PROBLEM DETAILS: Can you pull out every line in the entries below that contains the string "cloud"?
++++++++++
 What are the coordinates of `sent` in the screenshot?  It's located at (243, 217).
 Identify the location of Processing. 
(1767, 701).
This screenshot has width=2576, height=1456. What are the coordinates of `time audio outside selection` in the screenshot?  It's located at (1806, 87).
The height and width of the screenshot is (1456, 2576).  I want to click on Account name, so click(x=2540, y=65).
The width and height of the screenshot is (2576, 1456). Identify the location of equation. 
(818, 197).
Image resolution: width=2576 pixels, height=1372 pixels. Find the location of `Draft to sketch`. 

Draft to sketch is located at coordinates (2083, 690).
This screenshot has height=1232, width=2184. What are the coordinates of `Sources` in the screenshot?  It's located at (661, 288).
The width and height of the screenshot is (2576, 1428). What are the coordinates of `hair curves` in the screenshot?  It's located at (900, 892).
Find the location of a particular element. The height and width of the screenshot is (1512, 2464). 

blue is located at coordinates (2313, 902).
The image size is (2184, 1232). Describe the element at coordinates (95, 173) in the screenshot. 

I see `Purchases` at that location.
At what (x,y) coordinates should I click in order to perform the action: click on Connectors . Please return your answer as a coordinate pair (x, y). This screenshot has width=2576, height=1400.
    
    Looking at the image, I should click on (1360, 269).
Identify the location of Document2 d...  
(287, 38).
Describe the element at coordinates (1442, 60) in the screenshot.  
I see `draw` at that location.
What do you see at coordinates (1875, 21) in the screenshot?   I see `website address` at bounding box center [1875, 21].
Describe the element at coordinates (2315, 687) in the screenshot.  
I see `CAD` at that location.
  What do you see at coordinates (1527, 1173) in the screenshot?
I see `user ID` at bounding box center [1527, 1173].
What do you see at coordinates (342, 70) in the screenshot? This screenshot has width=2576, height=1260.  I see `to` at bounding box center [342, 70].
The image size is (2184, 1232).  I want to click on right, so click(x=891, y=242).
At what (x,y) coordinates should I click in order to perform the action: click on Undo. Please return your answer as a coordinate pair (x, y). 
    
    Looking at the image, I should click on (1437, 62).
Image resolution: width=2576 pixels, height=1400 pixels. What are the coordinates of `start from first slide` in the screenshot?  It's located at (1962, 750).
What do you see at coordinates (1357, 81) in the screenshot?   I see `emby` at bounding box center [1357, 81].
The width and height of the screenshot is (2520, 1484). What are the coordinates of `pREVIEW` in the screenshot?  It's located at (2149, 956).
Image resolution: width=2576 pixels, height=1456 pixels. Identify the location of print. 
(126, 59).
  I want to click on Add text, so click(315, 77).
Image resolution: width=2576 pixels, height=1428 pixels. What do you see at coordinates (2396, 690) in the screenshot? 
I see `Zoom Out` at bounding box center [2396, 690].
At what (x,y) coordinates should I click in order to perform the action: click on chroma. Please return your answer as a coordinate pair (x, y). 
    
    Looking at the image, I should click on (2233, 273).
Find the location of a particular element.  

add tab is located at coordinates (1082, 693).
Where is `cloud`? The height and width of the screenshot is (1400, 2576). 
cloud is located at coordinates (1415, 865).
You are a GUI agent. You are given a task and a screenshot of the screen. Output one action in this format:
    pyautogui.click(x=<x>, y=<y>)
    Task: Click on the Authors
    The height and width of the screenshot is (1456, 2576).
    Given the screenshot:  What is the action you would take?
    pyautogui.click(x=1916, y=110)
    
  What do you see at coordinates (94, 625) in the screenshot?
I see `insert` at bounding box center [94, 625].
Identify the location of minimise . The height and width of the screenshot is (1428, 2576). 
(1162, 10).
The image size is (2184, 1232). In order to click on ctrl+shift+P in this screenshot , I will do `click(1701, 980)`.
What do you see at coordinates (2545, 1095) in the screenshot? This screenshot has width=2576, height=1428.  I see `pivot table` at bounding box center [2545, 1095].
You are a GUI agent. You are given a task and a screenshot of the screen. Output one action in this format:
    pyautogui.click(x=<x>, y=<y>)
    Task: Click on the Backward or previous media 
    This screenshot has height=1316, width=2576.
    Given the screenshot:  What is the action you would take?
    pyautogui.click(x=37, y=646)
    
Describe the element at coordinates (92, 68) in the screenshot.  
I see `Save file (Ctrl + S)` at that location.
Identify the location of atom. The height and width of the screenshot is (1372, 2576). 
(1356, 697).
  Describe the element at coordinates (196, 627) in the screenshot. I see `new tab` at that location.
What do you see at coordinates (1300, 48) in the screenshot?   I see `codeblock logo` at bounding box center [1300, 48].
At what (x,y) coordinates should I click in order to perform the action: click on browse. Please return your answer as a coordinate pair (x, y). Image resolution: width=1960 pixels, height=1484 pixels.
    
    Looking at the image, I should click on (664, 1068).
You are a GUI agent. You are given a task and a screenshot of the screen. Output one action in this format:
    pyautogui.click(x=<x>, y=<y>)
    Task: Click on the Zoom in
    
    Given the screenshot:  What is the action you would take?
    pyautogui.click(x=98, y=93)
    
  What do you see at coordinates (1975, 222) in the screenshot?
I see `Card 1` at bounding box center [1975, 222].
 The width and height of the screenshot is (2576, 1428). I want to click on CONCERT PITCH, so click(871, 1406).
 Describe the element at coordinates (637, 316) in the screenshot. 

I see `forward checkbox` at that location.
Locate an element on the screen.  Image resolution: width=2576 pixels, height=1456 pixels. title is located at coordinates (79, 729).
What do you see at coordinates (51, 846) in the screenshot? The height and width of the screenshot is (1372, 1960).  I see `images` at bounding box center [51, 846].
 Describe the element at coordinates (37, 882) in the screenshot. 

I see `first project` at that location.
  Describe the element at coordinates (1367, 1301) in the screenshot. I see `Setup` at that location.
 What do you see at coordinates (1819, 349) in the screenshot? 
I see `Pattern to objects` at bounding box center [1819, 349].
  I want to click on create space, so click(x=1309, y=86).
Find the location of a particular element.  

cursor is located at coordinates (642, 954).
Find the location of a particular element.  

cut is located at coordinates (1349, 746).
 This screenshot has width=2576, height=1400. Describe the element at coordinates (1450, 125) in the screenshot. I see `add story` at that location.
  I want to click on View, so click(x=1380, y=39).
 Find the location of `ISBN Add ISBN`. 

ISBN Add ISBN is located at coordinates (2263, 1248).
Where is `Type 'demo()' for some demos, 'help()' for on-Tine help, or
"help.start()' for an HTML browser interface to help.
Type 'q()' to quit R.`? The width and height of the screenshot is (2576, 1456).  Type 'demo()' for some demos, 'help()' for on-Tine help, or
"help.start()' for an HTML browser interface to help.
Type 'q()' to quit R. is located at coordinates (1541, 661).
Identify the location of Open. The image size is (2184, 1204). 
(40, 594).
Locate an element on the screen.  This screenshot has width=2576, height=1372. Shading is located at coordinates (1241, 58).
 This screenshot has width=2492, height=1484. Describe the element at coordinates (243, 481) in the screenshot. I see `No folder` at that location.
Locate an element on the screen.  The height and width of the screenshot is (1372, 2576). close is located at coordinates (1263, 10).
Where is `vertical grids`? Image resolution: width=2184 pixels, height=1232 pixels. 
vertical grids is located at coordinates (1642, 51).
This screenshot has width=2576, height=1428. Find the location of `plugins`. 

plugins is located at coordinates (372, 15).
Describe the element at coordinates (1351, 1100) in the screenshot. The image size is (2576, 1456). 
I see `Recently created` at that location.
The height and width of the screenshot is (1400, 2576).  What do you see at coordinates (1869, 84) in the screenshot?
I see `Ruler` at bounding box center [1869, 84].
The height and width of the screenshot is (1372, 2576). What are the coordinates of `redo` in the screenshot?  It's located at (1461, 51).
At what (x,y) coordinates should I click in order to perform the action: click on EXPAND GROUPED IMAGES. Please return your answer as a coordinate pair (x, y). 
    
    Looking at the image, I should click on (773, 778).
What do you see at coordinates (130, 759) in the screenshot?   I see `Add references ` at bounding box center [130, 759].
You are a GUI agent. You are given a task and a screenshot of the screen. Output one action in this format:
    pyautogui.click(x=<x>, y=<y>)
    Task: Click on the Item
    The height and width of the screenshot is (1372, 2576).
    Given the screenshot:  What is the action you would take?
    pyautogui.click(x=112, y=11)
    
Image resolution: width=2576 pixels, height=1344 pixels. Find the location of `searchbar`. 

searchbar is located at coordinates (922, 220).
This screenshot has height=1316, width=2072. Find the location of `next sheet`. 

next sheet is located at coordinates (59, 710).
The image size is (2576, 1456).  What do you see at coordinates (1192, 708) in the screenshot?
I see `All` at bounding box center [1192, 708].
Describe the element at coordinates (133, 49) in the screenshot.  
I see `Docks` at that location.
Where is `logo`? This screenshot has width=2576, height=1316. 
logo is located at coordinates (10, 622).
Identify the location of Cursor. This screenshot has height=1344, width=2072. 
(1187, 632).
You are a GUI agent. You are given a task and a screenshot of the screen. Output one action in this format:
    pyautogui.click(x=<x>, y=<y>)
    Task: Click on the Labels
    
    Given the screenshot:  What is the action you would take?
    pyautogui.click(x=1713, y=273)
++++++++++
EXPECTED OUTPUT:
Where is `cloud`? The height and width of the screenshot is (1400, 2576). 
cloud is located at coordinates (1415, 865).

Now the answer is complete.